# Task requirements:
Beginning with the line that holds "Brigade Group (114, 1564)" in the data below, give again every line through the one that holds "Godrej Properties (162, 1487)", exactly as written.

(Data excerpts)
* * * * * * * * *

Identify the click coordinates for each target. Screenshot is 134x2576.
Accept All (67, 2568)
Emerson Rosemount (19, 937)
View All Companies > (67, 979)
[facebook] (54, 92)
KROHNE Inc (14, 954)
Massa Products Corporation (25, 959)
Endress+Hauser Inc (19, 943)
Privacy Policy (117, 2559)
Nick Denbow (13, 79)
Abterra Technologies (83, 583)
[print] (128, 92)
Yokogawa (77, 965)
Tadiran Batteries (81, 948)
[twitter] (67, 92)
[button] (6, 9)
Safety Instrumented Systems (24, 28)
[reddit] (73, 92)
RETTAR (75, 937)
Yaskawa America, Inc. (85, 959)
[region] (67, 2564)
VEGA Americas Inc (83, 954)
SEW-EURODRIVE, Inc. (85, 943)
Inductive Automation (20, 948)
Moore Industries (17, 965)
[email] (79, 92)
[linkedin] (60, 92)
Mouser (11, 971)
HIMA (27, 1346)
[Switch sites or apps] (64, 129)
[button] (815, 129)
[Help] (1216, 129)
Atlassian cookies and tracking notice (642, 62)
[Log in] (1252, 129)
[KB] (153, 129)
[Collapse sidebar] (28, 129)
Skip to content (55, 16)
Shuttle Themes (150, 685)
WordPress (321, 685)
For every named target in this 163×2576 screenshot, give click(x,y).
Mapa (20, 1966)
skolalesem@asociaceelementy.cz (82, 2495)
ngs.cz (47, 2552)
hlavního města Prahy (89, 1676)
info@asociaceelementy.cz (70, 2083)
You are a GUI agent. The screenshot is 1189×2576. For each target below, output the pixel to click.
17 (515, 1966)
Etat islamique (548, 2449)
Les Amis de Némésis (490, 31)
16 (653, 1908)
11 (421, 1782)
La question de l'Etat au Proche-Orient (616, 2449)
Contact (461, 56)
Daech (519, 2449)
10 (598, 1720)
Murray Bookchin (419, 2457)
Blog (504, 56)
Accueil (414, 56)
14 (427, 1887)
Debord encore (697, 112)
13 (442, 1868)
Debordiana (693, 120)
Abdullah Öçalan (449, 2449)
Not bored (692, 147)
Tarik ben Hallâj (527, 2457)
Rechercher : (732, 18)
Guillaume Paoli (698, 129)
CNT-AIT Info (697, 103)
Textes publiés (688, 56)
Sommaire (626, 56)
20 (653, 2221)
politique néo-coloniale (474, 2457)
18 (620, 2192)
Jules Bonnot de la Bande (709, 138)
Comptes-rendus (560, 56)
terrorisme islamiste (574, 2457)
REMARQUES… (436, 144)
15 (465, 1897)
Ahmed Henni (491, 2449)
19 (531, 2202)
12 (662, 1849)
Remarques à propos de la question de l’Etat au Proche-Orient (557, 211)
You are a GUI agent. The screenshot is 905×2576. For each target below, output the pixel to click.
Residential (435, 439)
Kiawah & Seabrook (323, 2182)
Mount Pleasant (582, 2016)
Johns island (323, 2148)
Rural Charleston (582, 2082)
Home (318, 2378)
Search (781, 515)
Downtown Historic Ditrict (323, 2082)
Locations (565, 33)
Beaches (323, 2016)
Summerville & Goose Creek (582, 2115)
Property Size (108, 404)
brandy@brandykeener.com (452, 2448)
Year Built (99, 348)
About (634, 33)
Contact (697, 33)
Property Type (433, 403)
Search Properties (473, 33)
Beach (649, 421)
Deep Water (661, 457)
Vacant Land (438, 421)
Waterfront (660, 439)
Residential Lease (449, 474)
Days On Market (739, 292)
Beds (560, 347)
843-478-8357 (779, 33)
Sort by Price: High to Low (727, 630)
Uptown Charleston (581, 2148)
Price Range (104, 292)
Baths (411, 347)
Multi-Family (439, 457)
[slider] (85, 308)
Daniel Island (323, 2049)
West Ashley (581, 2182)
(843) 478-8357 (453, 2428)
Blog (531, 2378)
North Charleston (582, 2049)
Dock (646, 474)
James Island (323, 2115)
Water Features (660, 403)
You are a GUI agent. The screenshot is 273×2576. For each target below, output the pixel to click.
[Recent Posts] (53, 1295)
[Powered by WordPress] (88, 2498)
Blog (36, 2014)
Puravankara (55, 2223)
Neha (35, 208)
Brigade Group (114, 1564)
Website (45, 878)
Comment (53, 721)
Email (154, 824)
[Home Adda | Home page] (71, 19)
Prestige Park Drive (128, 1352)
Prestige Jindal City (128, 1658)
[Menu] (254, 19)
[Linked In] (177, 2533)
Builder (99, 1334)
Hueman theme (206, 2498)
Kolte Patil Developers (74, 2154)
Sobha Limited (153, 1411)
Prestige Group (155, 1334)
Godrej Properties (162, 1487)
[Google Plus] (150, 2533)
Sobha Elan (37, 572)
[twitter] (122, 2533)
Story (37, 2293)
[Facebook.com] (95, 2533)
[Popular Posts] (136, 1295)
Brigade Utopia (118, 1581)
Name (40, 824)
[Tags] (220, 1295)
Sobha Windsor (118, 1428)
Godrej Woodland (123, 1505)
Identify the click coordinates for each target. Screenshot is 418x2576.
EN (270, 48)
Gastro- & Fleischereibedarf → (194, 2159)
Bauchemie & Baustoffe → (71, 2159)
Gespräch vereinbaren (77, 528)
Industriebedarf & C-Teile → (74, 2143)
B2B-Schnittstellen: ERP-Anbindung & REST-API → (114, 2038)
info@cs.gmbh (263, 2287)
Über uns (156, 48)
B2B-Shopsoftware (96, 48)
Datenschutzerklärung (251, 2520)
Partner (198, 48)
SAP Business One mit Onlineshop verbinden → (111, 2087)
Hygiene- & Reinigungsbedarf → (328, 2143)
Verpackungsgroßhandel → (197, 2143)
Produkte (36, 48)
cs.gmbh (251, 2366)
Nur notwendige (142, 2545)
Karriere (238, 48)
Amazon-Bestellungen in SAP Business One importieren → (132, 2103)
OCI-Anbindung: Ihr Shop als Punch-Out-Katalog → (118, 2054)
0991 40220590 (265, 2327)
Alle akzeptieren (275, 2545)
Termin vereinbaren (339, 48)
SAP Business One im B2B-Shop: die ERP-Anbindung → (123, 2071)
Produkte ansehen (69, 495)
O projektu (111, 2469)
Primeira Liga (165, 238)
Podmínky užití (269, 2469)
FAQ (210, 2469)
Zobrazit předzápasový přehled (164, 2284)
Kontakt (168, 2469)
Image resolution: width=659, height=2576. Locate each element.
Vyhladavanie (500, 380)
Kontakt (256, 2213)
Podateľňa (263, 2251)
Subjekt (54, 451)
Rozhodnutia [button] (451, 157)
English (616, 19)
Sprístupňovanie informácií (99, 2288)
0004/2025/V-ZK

* * * * * * * * *

# Reply to the task:
Brigade Group (114, 1564)
Website (45, 878)
Comment (53, 721)
Email (154, 824)
[Home Adda | Home page] (71, 19)
Prestige Park Drive (128, 1352)
Prestige Jindal City (128, 1658)
[Menu] (254, 19)
[Linked In] (177, 2533)
Builder (99, 1334)
Hueman theme (206, 2498)
Kolte Patil Developers (74, 2154)
Sobha Limited (153, 1411)
Prestige Group (155, 1334)
Godrej Properties (162, 1487)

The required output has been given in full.